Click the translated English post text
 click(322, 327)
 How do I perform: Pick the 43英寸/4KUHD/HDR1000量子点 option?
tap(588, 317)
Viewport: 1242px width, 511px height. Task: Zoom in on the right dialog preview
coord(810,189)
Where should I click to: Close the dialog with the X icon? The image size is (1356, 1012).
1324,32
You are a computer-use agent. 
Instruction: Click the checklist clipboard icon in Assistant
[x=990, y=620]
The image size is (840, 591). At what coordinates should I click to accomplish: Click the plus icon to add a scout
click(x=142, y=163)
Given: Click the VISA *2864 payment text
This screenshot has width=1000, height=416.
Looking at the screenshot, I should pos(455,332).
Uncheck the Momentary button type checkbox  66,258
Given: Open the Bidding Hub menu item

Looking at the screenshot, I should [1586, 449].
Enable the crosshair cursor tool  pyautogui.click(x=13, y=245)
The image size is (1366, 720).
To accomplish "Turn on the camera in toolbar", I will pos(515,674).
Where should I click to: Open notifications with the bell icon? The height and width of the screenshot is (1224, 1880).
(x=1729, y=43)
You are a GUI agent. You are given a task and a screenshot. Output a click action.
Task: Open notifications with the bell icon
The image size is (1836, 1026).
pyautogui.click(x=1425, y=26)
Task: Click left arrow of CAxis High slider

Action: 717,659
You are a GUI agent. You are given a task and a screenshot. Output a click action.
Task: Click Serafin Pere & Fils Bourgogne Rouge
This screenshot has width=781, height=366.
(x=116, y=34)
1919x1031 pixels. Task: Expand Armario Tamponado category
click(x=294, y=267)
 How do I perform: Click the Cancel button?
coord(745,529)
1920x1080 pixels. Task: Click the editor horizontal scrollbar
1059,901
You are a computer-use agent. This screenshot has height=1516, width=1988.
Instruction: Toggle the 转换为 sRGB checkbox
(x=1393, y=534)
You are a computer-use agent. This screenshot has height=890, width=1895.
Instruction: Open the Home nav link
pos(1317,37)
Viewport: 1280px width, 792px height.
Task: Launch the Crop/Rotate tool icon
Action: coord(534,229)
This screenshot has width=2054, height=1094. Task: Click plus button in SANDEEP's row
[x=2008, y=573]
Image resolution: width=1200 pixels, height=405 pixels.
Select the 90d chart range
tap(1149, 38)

++++++++++

▶ [YOUR OBJECTIVE]: Rewrite every line of the items above as a numbered list, leaving out the blank lines.

▶ [CORRECT RESPONSE]:
1. Click the translated English post text
2.  click(322, 327)
3.  How do I perform: Pick the 43英寸/4KUHD/HDR1000量子点 option?
4. tap(588, 317)
5. Viewport: 1242px width, 511px height. Task: Zoom in on the right dialog preview
6. coord(810,189)
7. Where should I click to: Close the dialog with the X icon? The image size is (1356, 1012).
8. 1324,32
9. You are a computer-use agent. 
10. Instruction: Click the checklist clipboard icon in Assistant
11. [x=990, y=620]
12. The image size is (840, 591). At what coordinates should I click to accomplish: Click the plus icon to add a scout
13. click(x=142, y=163)
14. Given: Click the VISA *2864 payment text
15. This screenshot has width=1000, height=416.
16. Looking at the screenshot, I should pos(455,332).
17. Uncheck the Momentary button type checkbox  66,258
18. Given: Open the Bidding Hub menu item
19. Looking at the screenshot, I should [1586, 449].
20. Enable the crosshair cursor tool  pyautogui.click(x=13, y=245)
21. The image size is (1366, 720).
22. To accomplish "Turn on the camera in toolbar", I will pos(515,674).
23. Where should I click to: Open notifications with the bell icon? The height and width of the screenshot is (1224, 1880).
24. (x=1729, y=43)
25. You are a GUI agent. You are given a task and a screenshot. Output a click action.
26. Task: Open notifications with the bell icon
27. The image size is (1836, 1026).
28. pyautogui.click(x=1425, y=26)
29. Task: Click left arrow of CAxis High slider
30. Action: 717,659
31. You are a GUI agent. You are given a task and a screenshot. Output a click action.
32. Task: Click Serafin Pere & Fils Bourgogne Rouge
33. This screenshot has width=781, height=366.
34. (x=116, y=34)
35. 1919x1031 pixels. Task: Expand Armario Tamponado category
36. click(x=294, y=267)
37.  How do I perform: Click the Cancel button?
38. coord(745,529)
39. 1920x1080 pixels. Task: Click the editor horizontal scrollbar
40. 1059,901
41. You are a computer-use agent. This screenshot has height=1516, width=1988.
42. Instruction: Toggle the 转换为 sRGB checkbox
43. (x=1393, y=534)
44. You are a computer-use agent. This screenshot has height=890, width=1895.
45. Instruction: Open the Home nav link
46. pos(1317,37)
47. Viewport: 1280px width, 792px height.
48. Task: Launch the Crop/Rotate tool icon
49. Action: coord(534,229)
50. This screenshot has width=2054, height=1094. Task: Click plus button in SANDEEP's row
51. [x=2008, y=573]
52. Image resolution: width=1200 pixels, height=405 pixels.
53. Select the 90d chart range
54. tap(1149, 38)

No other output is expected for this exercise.